The human rights situation in Burma (Myanmar) is appalling. Everyone knows that but is anyone doing anything? The Tatmadaw or as the Burmese army is called has been accused of serious human rights violations including rape of village girls, use of child and forced labor and oppression of the ethnic minorities.
The ruling junta likes to call its regime as the ‘State Peace and Development Council’ (SPDC). Peace and Development indeed. Thousands of the ethnic Burman people as well as Karens, Chins, Shans, Mons and other non Burman people have faced extreme brutality and fled the country and taken refuge in neighboring Thailand or even in Bangladesh and India.
The Burmese ruling military junta encourages the trade and production of large amounts of amphetamines and heroin and killing of thousands is a routine ‘political’ process. To add to this, Burma also has this great and unique distinction of being the only country in the world which has successfully detained and imprisoned a Nobel Laureate for many years now.
It is absolutely unthinkable that we are living in a civilized world in the 21st century, and that a respected Nobel Laureate like Aung San Suu Kyi is in detention for years and that the international community chooses to do nothing or very little about it.
UN officials do pay occasional goodwill visits to her and enquire about her health and well-being and in a recent book Britain’s finance minister Gordon Brown has praised her efforts to bring democracy in Burma. But is that not a bit farcical? Of course US sanctions are in place and Burma has no support from the UN or the US.
But ‘sanction politics’ and ‘bomb politics’ seem to be the only methods that the world political leaders follow. What about ‘negotiation politics’? What about putting political pressure on the military regime to improve the country’s human rights situation? What about extensive negotiations and discussions with Than Shwe and the military leaders in Burma? What about worldwide demonstrations to release Aung San Suu Kyi? Is the world bothered? Is it because she is a woman? Is it because the international community does not bother about a relatively insignificant Asian country like Burma? Or is it because the Burmese military strictly controls, monitors and restricts all media and press reports so the real situation of the country does not even seep through and reach the outside world? The EU, US, UK have all paid lip service to the cause of democracy in Burma and have done really nothing. The EU leaders have shown absolutely no concern for the Burmese political and human rights situation. The country has been under military regime since 1962, and the human rights situation has only worsened. This has not been going on for a few months or a few years but for decades now and it is high time that people around the world at least show some concern and take action in a unified and systematic manner.
Despite US sanctions there are no changes in the regime and no plans to allow democracy in any form and all students uprisings are also suppressed along with any form of democratic movement, yet many countries continue diplomatic relations with Burma. Of course, Suu Kyi has fought for a unification of all factions and her party the National League for Democracy (NLD) has been very moderate in its criticism of the military.

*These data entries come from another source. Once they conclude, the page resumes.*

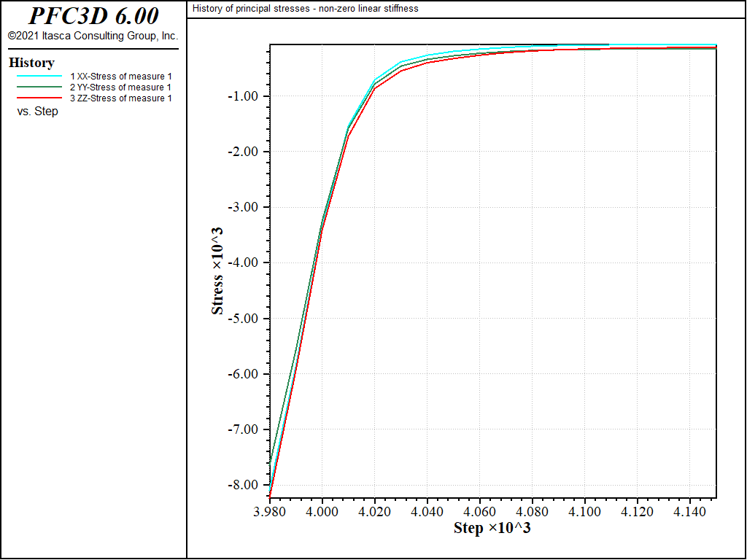Select the History legend heading
The height and width of the screenshot is (560, 747).
[x=31, y=63]
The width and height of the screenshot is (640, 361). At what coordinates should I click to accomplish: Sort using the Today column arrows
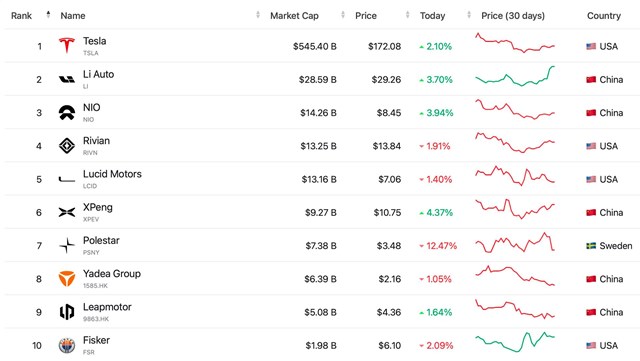click(469, 15)
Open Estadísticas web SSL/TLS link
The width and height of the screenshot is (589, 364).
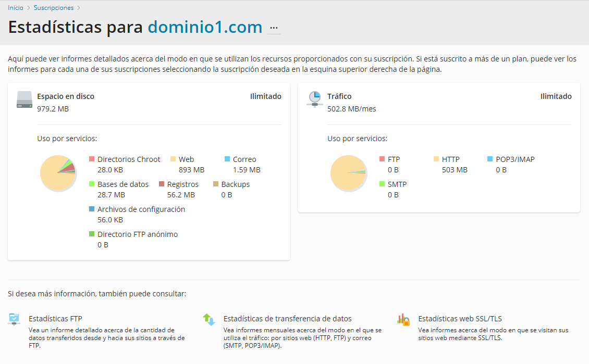click(460, 319)
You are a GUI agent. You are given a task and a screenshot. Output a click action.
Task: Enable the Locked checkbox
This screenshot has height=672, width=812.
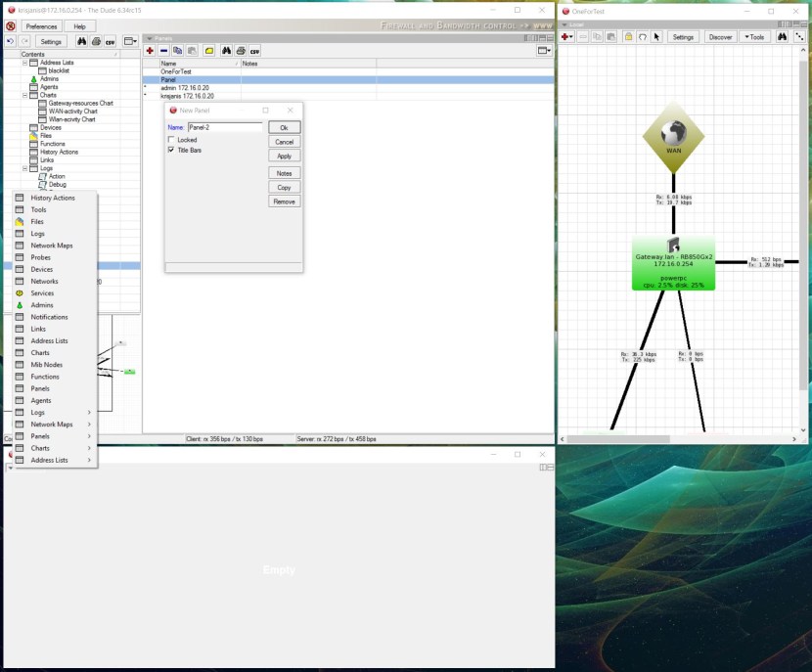click(x=171, y=140)
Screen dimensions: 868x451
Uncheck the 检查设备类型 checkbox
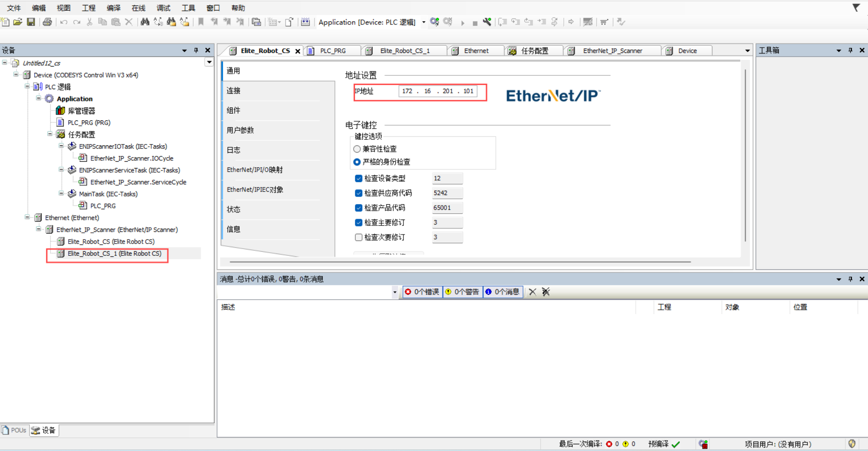[359, 178]
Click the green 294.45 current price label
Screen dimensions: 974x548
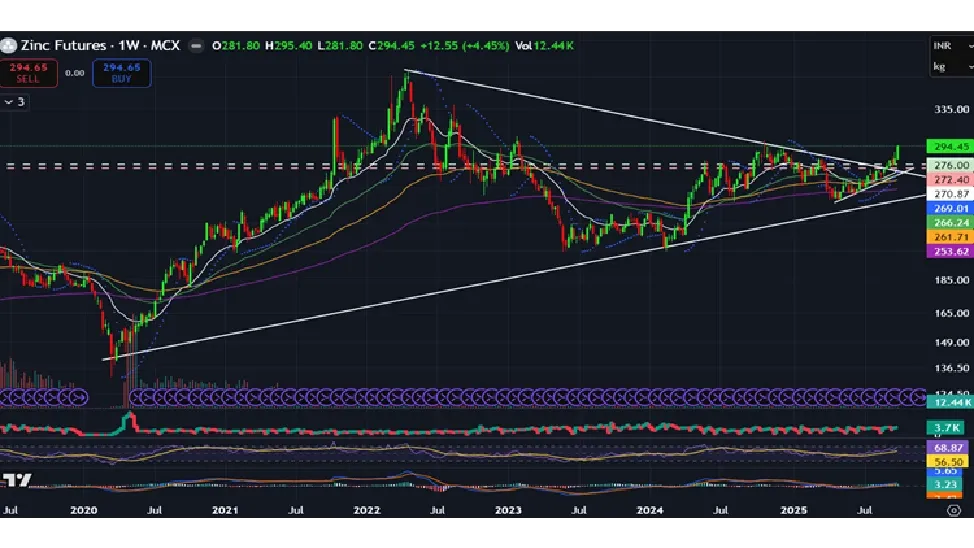click(948, 146)
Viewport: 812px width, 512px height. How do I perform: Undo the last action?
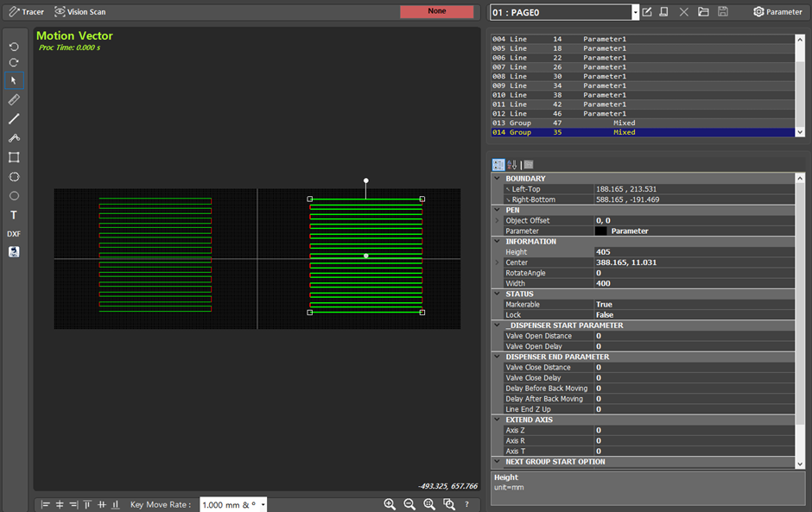tap(14, 47)
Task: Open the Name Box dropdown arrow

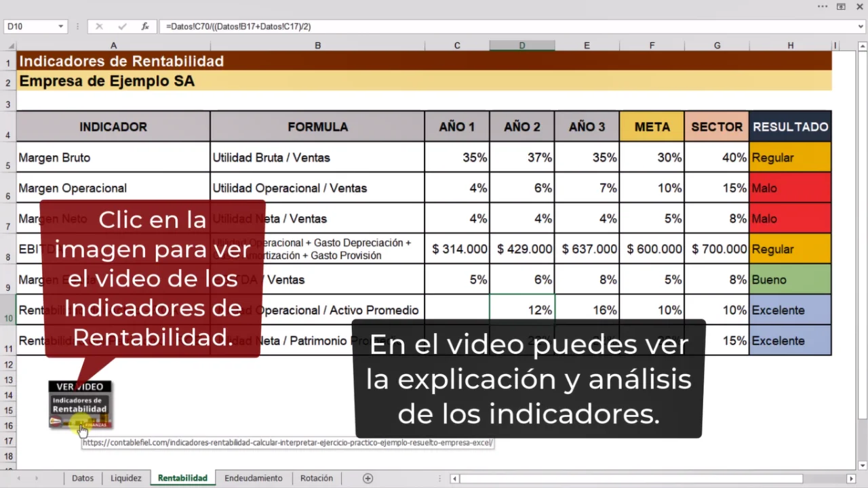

Following the principles of Mahatma Gandhi and Nelson Mandela, Suu Kyi may have been too good and too graceful with her opponents. Despite landslide political victory and the Burmese people at her side, she was never allowed to establish democratic rule in Burma. Only time will tell whether her non-violent efforts will pay off and help the country to attain democracy in the near future. As of now, the world needs to support her more actively and as Suu Kyi has urged, ‘we have to use our own liberty and free thinking to promote the freedom of the oppressed people of Burma’. The world will have to turn its attention towards Burma and towards its most influential political leader and prisoner, Aung San Suu Kyi.